━━━ Page text

Book Review: Why Nations Fail: The Origins of Power, Prosperity, and Poverty. The Art of Development All Down to Politics

Book_1There aren’t many contemporary works on global economics that pinpoint the Black Death as a major factor in the development of the modern world.

Economist Daron Acemoğlu and political scientist James A Robinson delved deep into the recesses of history in search of evidence to support the hypothesis – exhaustively detailed in Why Nations Fail: The Origins of Power, Prosperity, and Poverty1 – that nations succeed or fail depending on the performance of their economic and political institutions.

According to the two American academics, governments may be broadly classified as either inclusive or extractive. The former type lifts the burden of state control, allowing freedom and protection in equal measure, to encourage citizens to create wealth. The latter type of government exerts excessive control in order to maintain a powerful ruling elite. Modern China, Messrs Acemoğlu and Robinson argue, falls squarely in the extractive category.

To establish this notion, the authors present a large body of historical evidence, from the fall of the Roman Empire to the rise of its British successor – hence the reference to The Black Death, which not only decimated the population of Mediaeval Europe but wrecked the feudal system simultaneously which, in turn, lead to greater rights and rewards for those who managed to survive.

Why Nations Fail is the culmination of fifteen years of collaborative research into the proposition that, while economic institutions are critical for determining whether a country is poor or prosperous, it is politics and political institutions that ultimately decide a country’s economic fate.

━━━━━━

**What is expected**.
Answer these questions from the book review above:
1. Into which two types do the authors broadly classify governments?
2. Besides decimating the population of Mediaeval Europe, what did the Black Death wreck?
3. How many years of collaborative research did the book culminate?

━━━ Items

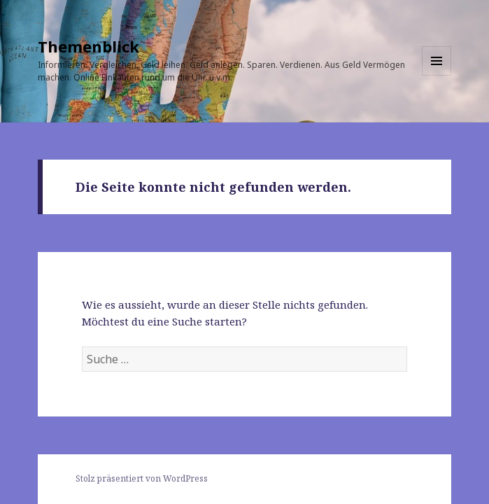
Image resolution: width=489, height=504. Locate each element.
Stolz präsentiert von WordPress (142, 478)
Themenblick (88, 46)
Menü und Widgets (437, 75)
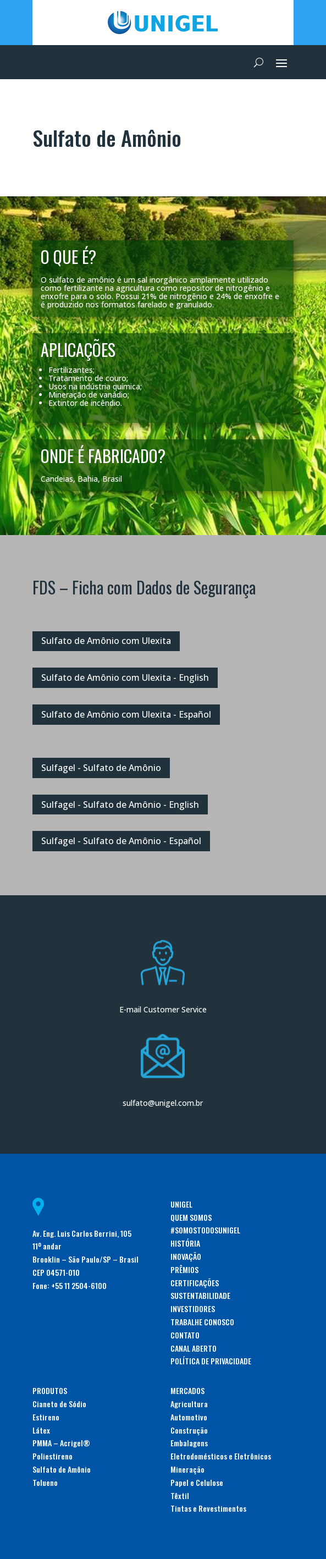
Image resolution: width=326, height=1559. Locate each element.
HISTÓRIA (185, 1243)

━━━━━━

**Problem solution**.
1. Inclusive or extractive
2. The feudal system
3. Fifteen years